Siti Fatimah ini juga terkenal sebagai perempuan yang tidak pernah putus ibadahnya, akhlak yang menawan, dan lisan yang terjaga. Bahkan Siti Fatimah merupakan satu-satunya wanita yang tidak pernah haid dan nifas.
Advertisement
Wafatnya Siti Fatimah
Dalam sejarah Islam diketahui bahwa Siti Fatimah wafat pada usia usia 27 tahun. Ia meninggal dunia dengan jarak waktu enam bulan setelah wafatnya Nabi Muhammad. Tepatnya oada malam Selasa tanggal 13 Ramadhan tahun 11 H. Kepulangannya ke Rahmatullah, telah diketahui oleh Siti Fatimah sebelumnya atas bisikan dari ayahnya.

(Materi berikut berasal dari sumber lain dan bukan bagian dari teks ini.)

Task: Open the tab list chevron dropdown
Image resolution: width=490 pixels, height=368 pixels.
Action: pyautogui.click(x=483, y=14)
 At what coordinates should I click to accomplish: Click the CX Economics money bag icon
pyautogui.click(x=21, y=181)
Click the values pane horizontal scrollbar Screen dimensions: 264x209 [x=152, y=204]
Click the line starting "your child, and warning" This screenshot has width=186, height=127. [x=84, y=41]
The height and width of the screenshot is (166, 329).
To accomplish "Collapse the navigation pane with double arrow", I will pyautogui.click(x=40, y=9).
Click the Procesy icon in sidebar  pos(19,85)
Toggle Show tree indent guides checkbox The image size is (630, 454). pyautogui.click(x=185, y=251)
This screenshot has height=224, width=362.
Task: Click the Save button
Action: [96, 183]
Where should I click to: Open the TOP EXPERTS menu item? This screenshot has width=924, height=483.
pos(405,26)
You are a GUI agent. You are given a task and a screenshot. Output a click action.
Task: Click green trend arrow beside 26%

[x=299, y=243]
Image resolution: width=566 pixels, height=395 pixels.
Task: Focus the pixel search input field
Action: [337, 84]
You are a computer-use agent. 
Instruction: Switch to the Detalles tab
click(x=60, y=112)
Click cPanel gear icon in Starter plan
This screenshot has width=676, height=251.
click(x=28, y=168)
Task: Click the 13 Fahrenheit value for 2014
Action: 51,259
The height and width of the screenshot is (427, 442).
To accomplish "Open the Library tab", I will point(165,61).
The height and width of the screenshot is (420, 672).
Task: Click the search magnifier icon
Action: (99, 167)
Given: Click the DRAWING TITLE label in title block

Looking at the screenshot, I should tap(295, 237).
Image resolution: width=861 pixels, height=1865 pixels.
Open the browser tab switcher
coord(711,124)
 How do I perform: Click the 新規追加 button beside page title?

Pada waktu itu, setelah Rasulullah Shallallahu alaihi wasalam menjalankan haji wada’ dan ketika ia melihat Fatimah, baginda menemuinya dengan ramah sambil berkata, ”Selamat datang wahai putriku”. Lalu baginda menyuruh duduk disamping kanannya dan membisikkan sesuatu, sehingga Fatimah menangis dengan tangisan yang keras, tatkala Fatimah sedih lalu baginda membisikkan sesuatu kepadanya yang menyebabkan Fatimah tersenyum.
Setelah Rasulullah wafat, Aisyah bertanya lagi kepada Fatimah tentang apa yang dibisikan Rasulullah kepadanya sehingga membuat Fatimah menangis dan tersenyum. Lalu Fatimah menjawab,
”Adapun yang baginda katakan kepadaku pertama kali adalah baginda memberitahu bahwa sesungguhnya Jibril telah membacakan al-Qur’an dengan hafalan kepada baginda setiap tahun sekali, sekarang dia membacakannya setahun 2 kali, lalu baginda berkata,
“Sungguh Aku melihat ajalku telah dekat, maka bertakwalah dan bersabarlah, sebaik-baiknya Salaf (pendahulu) untukmu adalah Aku”. Maka akupun menangis yang engkau lihat saat kesedihanku. Dan saat baginda membisikan yang kedua kali, baginda berkata, ”Wahai Fatimah apakah engkau tidak suka menjadi penghulu wanita-wanita penghuni surga dan engkau adalah orang pertama dari keluargaku yang akan menyusulku”. Kemudian saya tersenyum.
Setelah enam bulan kepergian ayahnya, Siti Fatimah jatuh sakit. Namun dirinya merasa gembira, sebab kabar yang diberikan oleh ayahnya benar adanya.